It goes without saying that my children are geniuses. What kind of Jewish mother would I be if I didn’t brag about the musical instruments (violin, guitar, pots and pans in perfect rhythm,) the far above-average reading levels (the boy has finished all the Harry Potters with a little help from his daddy, the girl can write her name) and the random artistic creations (the boy has written comic books, the girl builds bizarre multimedia installations using Disney princesses, confetti and pine cones.)
But when it comes to encouraging a child’s natural curiosity, I think we may have to bring the reins in:
Boy: Dad, can I use the computer?
El Yenta Man: Why?
Boy: Is the printer hooked up?
El Yenta Man: Why, Abraham?
Boy: Because I want to download the German language.
El Yenta Man: Um, how many pages do you think the German language is?
Boy: Two or three?
El Yenta Man: I think it might be more than that.
Boy: Oh, I just need the common stuff. Y’know, to chat with people.
Look, I’m all about the child learning another language and he’s already driving his Hebrew school teacher meshuggah with vocabulary requests.

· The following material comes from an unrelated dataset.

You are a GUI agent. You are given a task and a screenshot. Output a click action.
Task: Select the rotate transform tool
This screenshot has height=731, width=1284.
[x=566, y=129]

But why does it have to be German?
We tried to make him understand that many Jews of a certain age still cringe at the sound of a German accent, and wouldn’t he like to study something like Spanish, or perhaps Mandarin? Or least something that doesn’t sound like bones being crushed in the garbage disposal, like Italian?
To her credit, his bubbie didn’t plotz over it. She just shrugged and said “It’s probably a past life thing. Let him be.”
But I think I heard my own bubbie shake up the dust in her urn when I dropped him off for school this morning he gave me a big wave and yelled “auf Wiedersehen!”